We also remember the howls of anguish heard in the late '80s when Chevrolet unveiled its brand-new K-truck with IFS and Insta-Trac 4WD system with (the horror!) automatic hubs. The truck was a winner with us, but we heard plenty of purists' gripes: "How the heck are you gonna lift it?" "How do you know if the hubs are locked?" "EFI was bad enough-now they're making these things so you can't modify anything!"
Yet somehow, Chevrolet sold thousands of these "unbuildable" trucks, and nowadays you can find them all over the country, built up with all manner of suspension, drivetrain and exterior mods, courtesy of the aftermarket. Moral: When it comes to new models, sure, you can modify them-you just can't do it the same way you've done it before.
So, whom amongst this year's FWOTY field is likeliest for vituperation? Certainly the Jeep Grand Cherokee would appear to be first up. Its no-more-Dana-frontend, all-new IFS has already earned the wrath of the Jeep Faithful, so much so that one of our sister publications recently opined that Jeep had in all likelihood engineered the GC straight out of the aftermarket. Ourselves, we're not so sure. The GC's 345hp Hemi V-8 is a potent engine-it's hands-down the quickest Jeep we've ever driven-and rack-and-pinion steering makes it arguably the best-handling Jeep we've ever tested as well. And while that unibody continues to pose some problems to would-be builders, it's still all Jeep beneath the sheetmetal. And that alone, we think, should inspire a new generation of parts and products from the aftermarket.
Next victim? Well, the new Land Rover LR3 is, as one staffer put it, a "giant rolling laptop" that you can basically re-program, with the turn of a knob or two, to recalibrate throttle input, transmission shift points, front-to-rear torque bias, engine compression and suspension travel-among a thousand other things-to best suit the terrain you're driving on. Add a driver-adjustable air suspension, and you've got a 4x4 that's beyond modifying, right? Perhaps. But in the end, the LR3 still uses a basic ladder design, which is still the plinth of the truck builder's art.
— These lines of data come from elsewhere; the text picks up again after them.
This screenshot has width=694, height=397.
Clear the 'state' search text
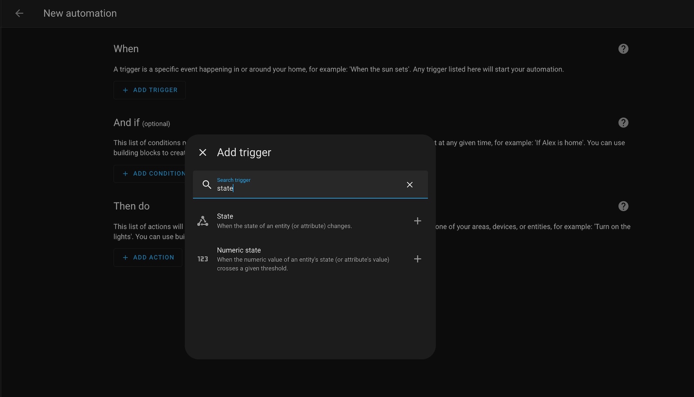[x=409, y=185]
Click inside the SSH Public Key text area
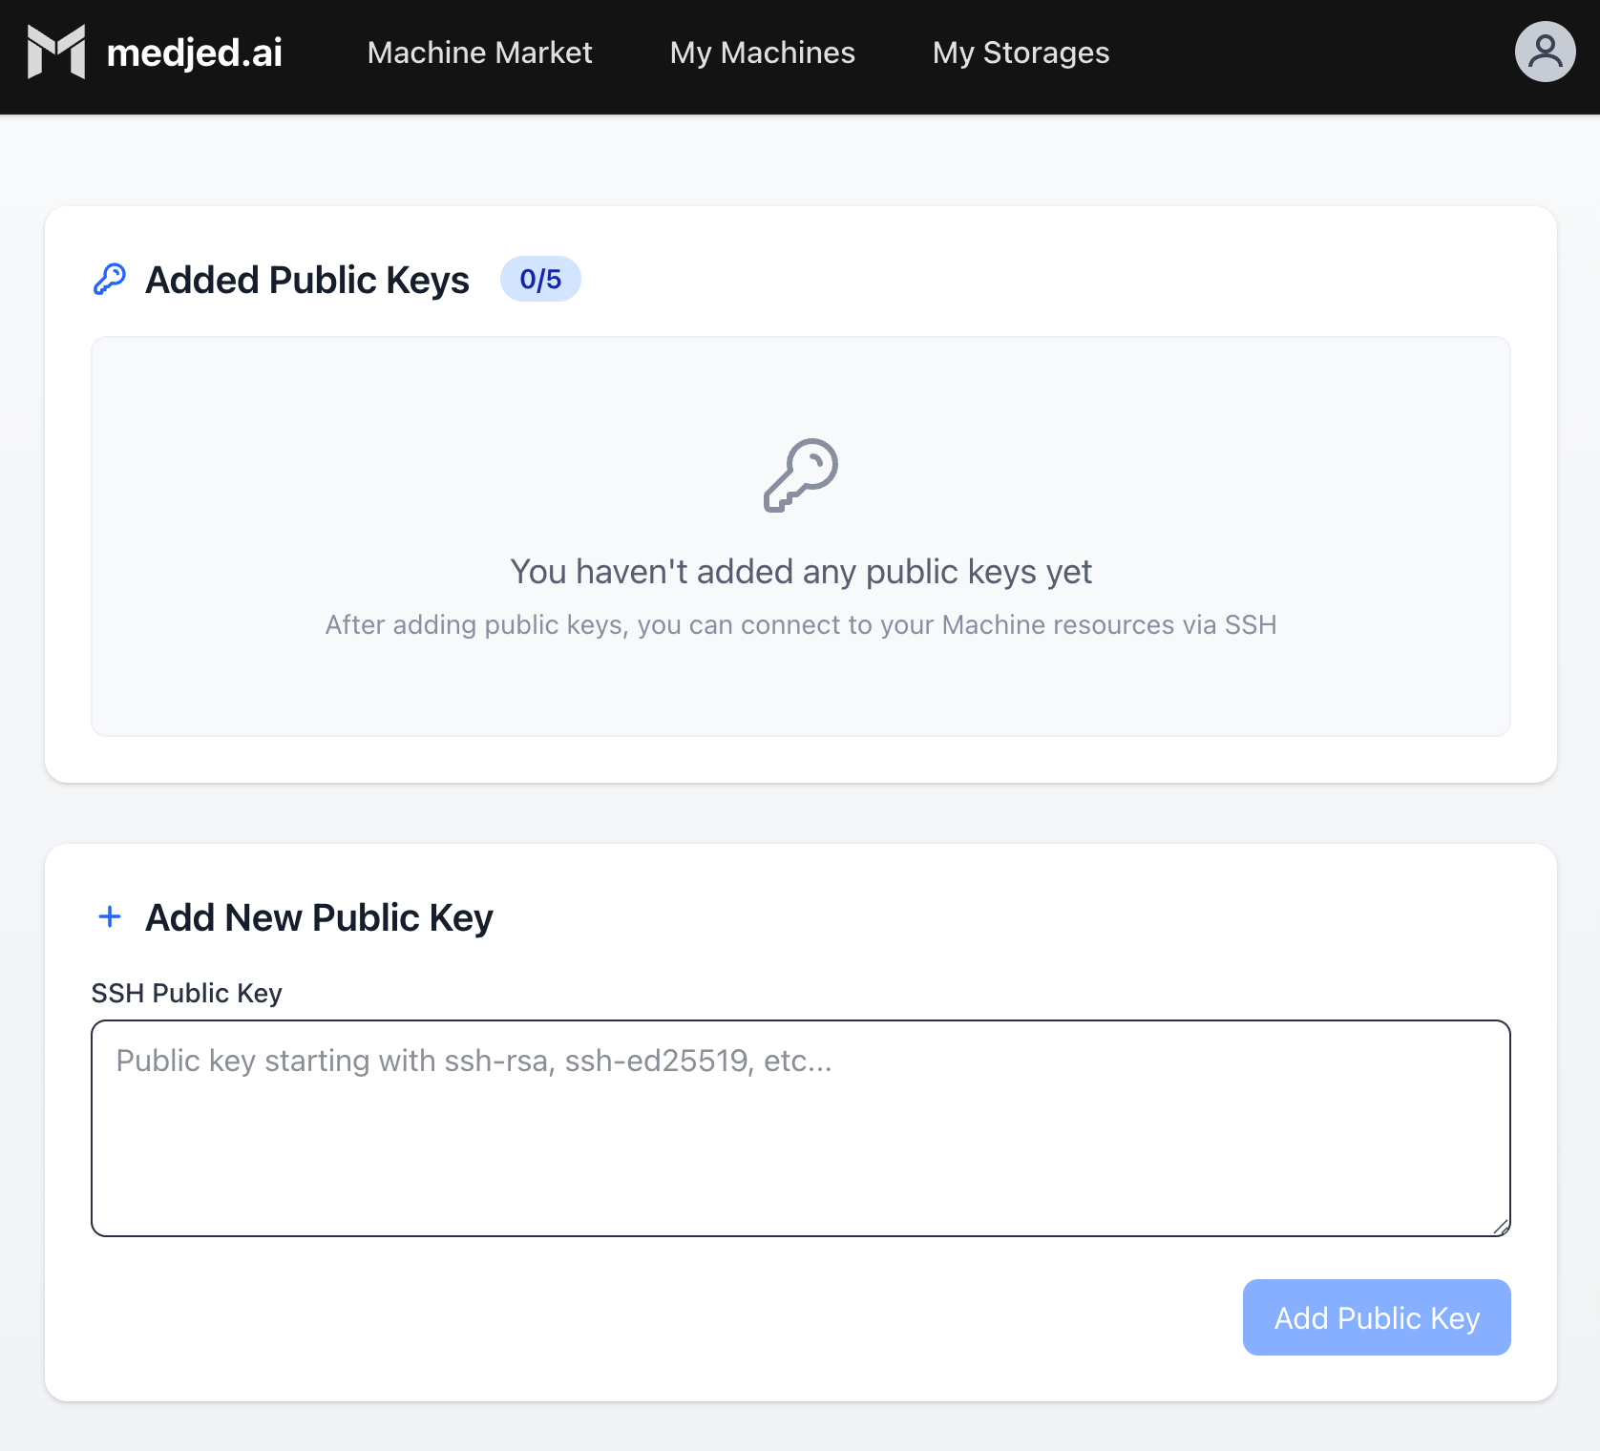The width and height of the screenshot is (1600, 1451). [800, 1126]
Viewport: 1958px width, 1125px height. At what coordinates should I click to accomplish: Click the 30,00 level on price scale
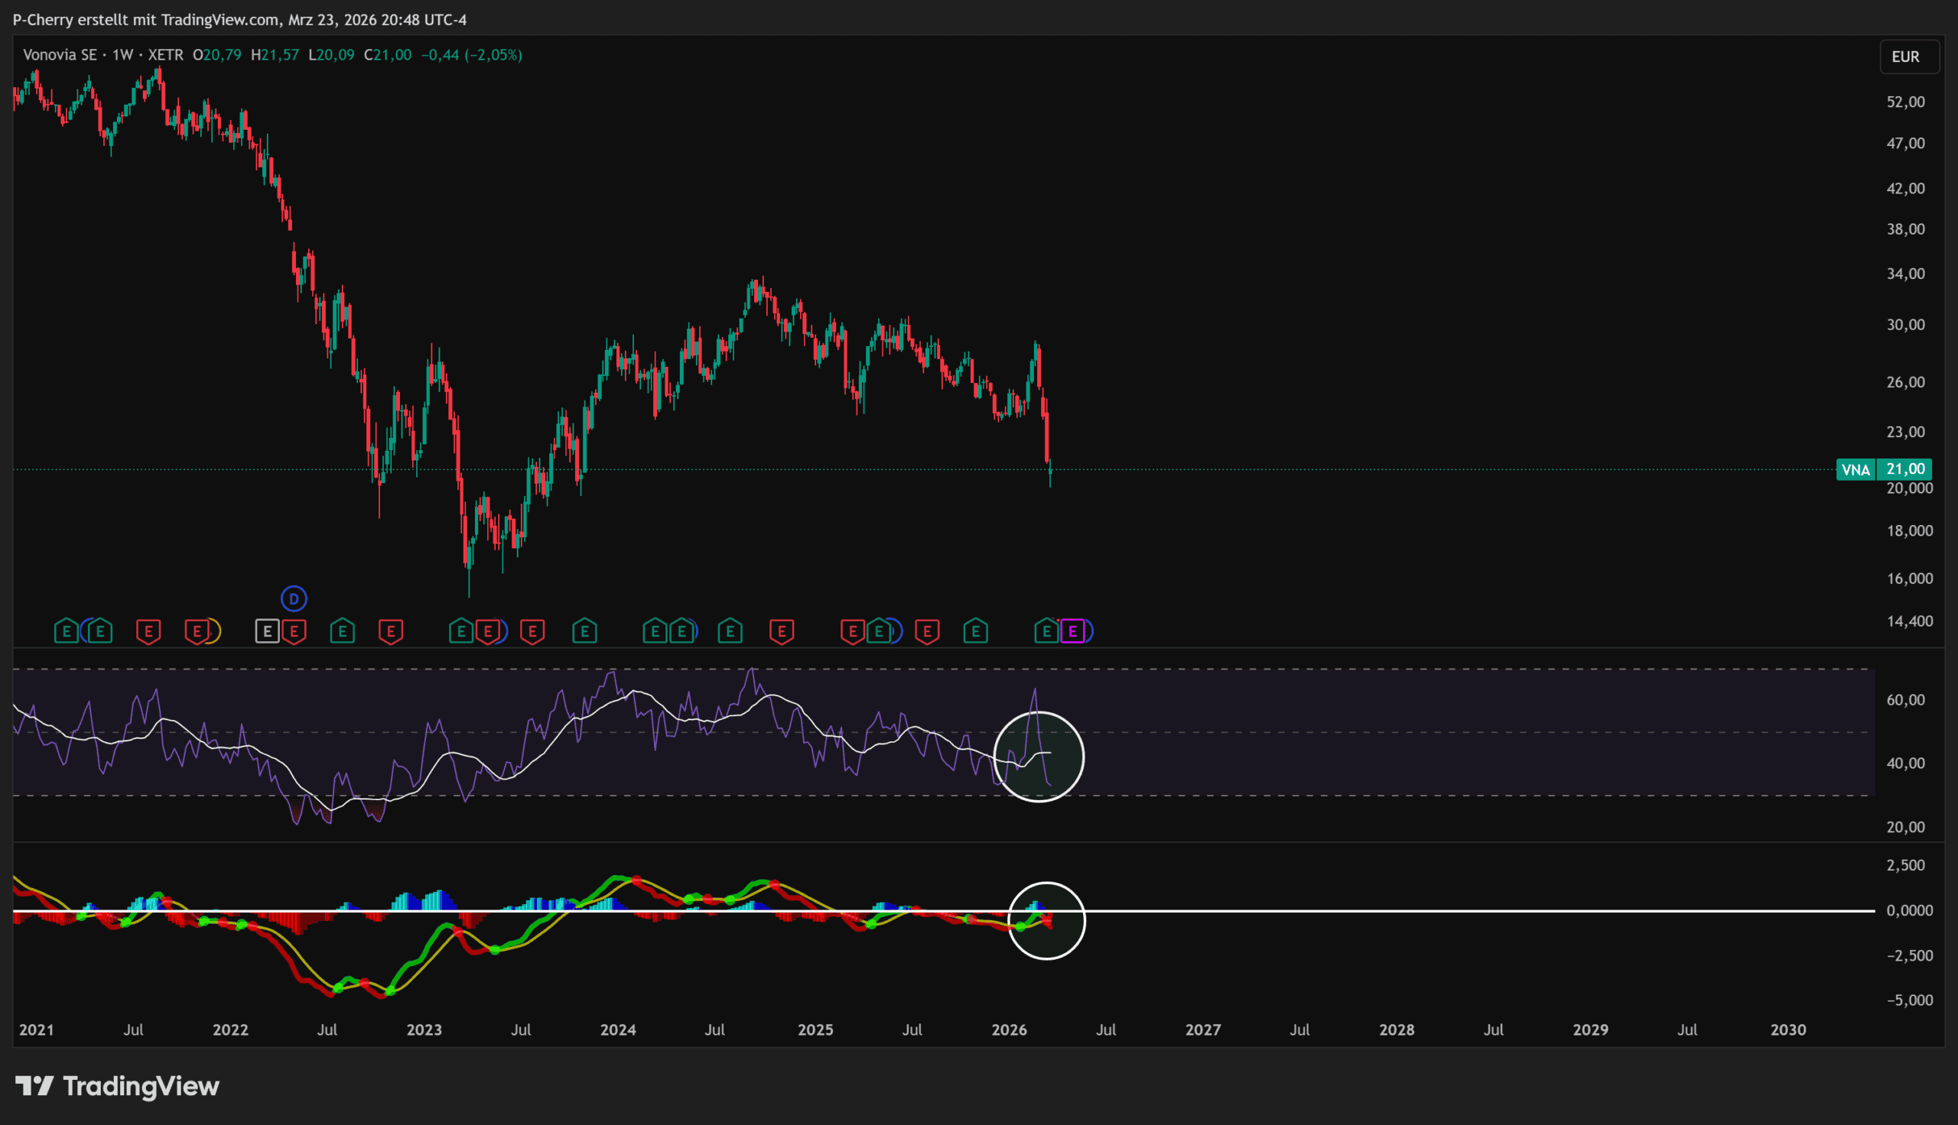pyautogui.click(x=1905, y=325)
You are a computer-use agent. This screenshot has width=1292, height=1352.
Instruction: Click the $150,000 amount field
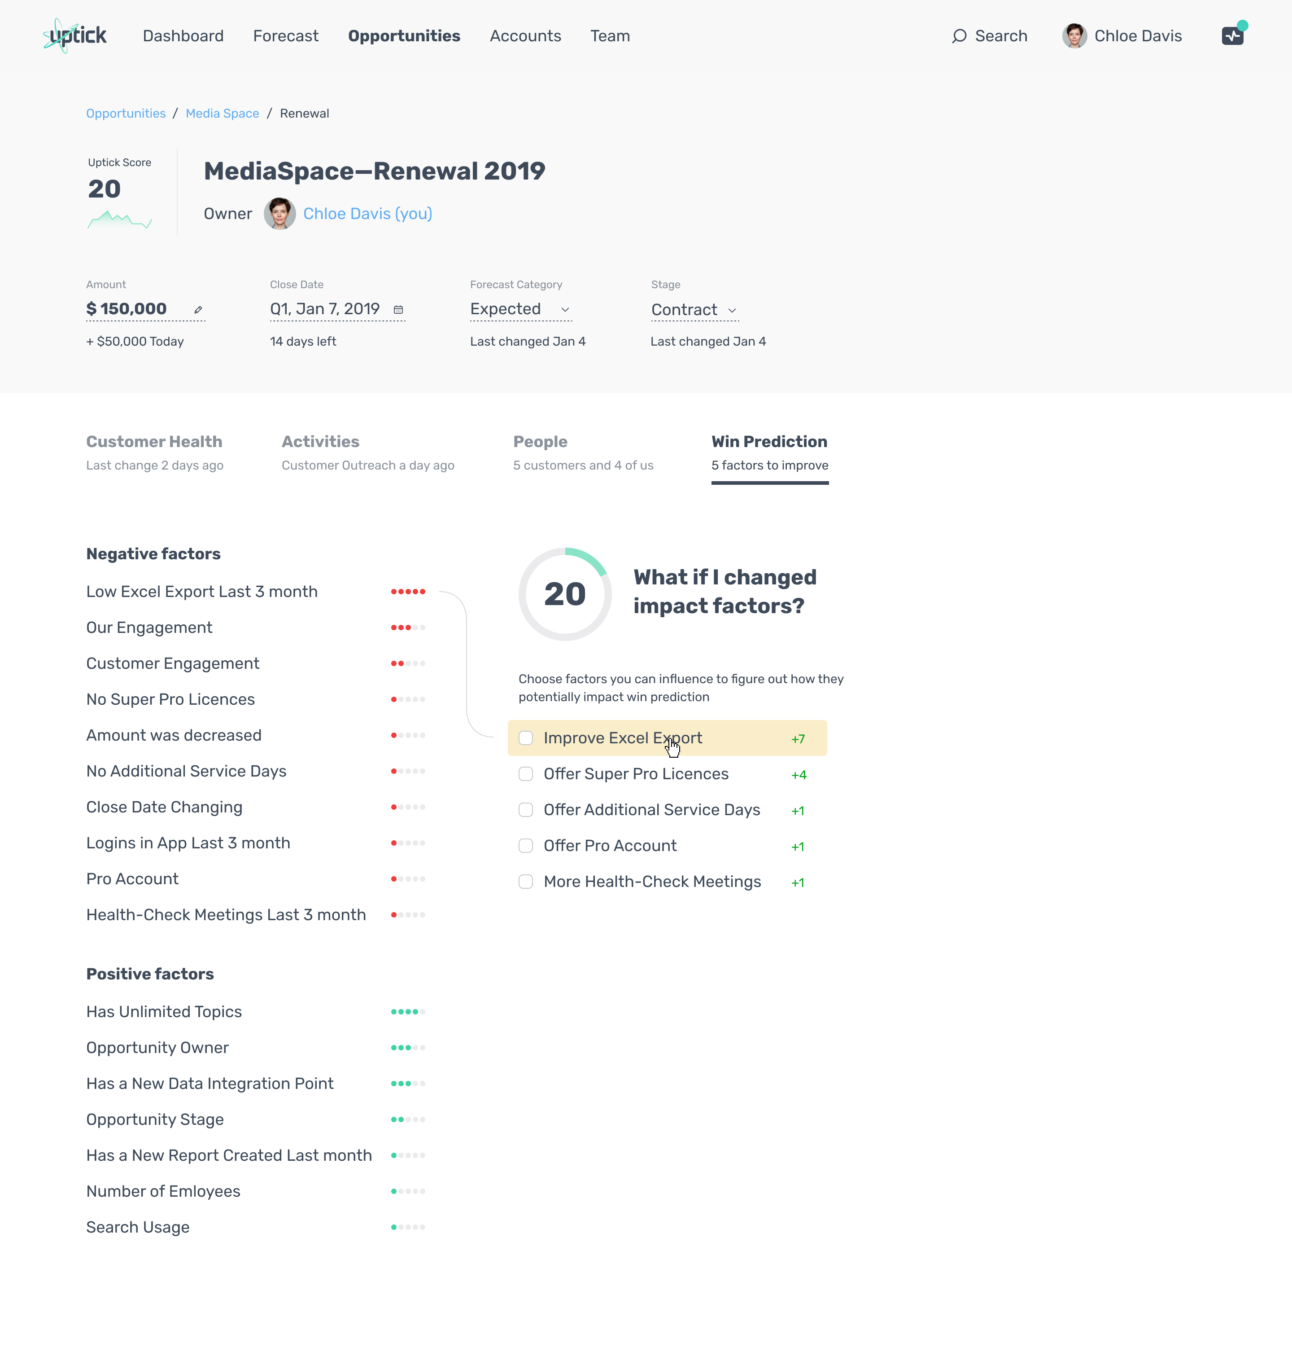point(127,309)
And lest we forget the Volkswagen Touareg TDI, simply because (for many of you) it's a Volkswagen. All we can say is, this thing 'wheels like you wouldn't believe-even with wimpy street tires-and the new 550 lb-ft turbodiesel V-10 will make you rethink the entire concept of what a diesel motor is, and what it can be made to do in the hands of inspired engineers. Volkswagen has already built race Touaregs to compete at the Dakar rally, so while it's a daunting project, it's not outside the pale of modification.
But rest assured, dear readers. For those of you in the throes of Future Shock, we have a dedicated throwback in our test: The Jeep Wrangler Unlimited, still with a pushrod motor, solid axles and a lever-operated transfer case. Plus a change. May it ever be thus.